**YOUR ASSIGNMENT:**
Please retype the records below exactly as they appear, leaving out every picture.

(Screenshot grounding data)

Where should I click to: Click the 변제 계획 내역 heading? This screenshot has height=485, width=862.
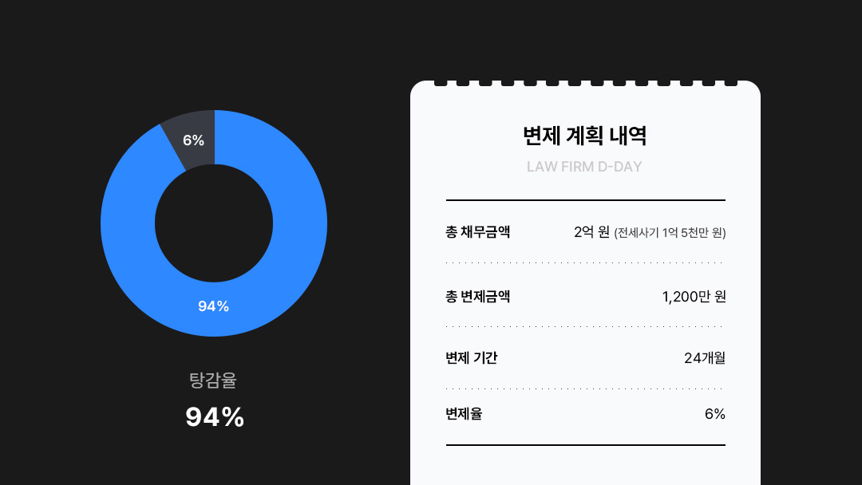coord(585,136)
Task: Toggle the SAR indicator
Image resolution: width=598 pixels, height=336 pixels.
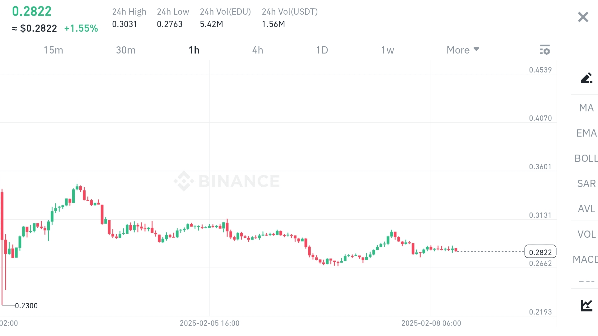Action: (586, 184)
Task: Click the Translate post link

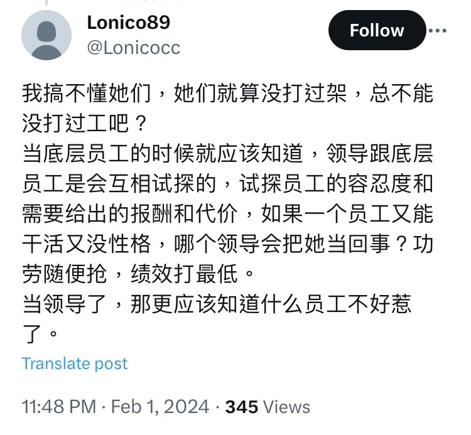Action: click(x=75, y=363)
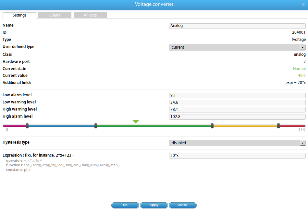Select the 'disabled' hysteresis combo box
This screenshot has height=213, width=308.
(x=237, y=143)
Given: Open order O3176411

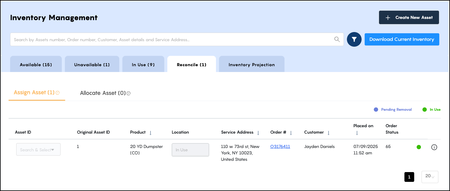Looking at the screenshot, I should pyautogui.click(x=280, y=146).
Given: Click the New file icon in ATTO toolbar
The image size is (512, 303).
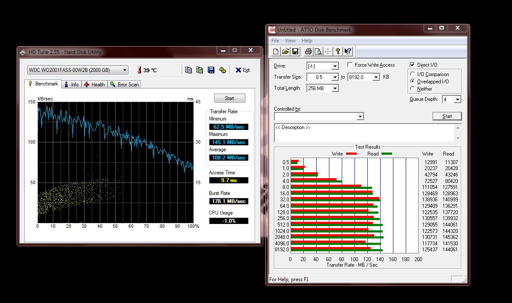Looking at the screenshot, I should [276, 52].
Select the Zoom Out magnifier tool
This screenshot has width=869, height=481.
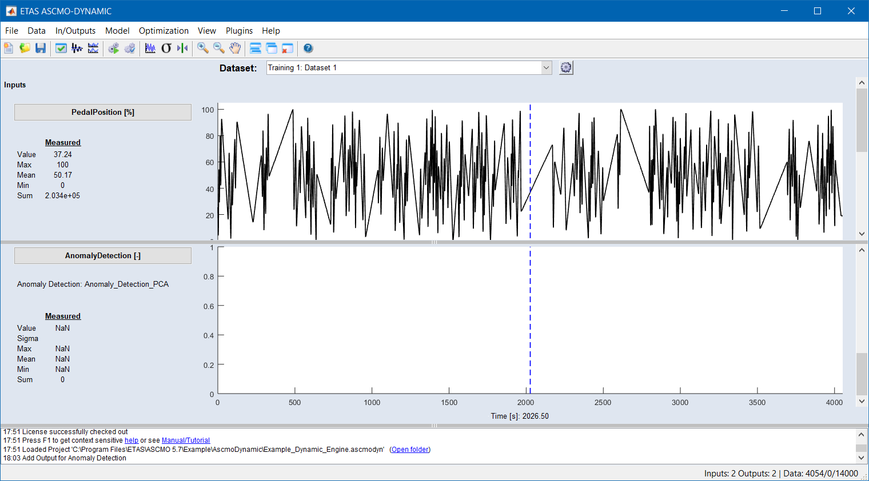pos(219,49)
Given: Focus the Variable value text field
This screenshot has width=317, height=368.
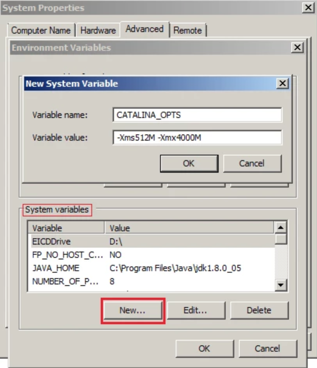Looking at the screenshot, I should pos(197,138).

**EXERCISE OUTPUT:**
Where should I click to: Click the 변제 계획 내역 heading? This screenshot has height=485, width=862.
coord(585,136)
Task: Toggle the SAR indicator
Image resolution: width=598 pixels, height=336 pixels.
Action: (586, 184)
Task: Click the Translate post link

Action: click(x=75, y=363)
Select the 'disabled' hysteresis combo box
This screenshot has height=213, width=308.
(x=237, y=143)
Given: Open order O3176411

Looking at the screenshot, I should pyautogui.click(x=280, y=146).
Given: Click the New file icon in ATTO toolbar
The image size is (512, 303).
Looking at the screenshot, I should [276, 52].
Select the Zoom Out magnifier tool
This screenshot has width=869, height=481.
pos(219,49)
Given: Focus the Variable value text field
This screenshot has width=317, height=368.
Looking at the screenshot, I should pos(197,138).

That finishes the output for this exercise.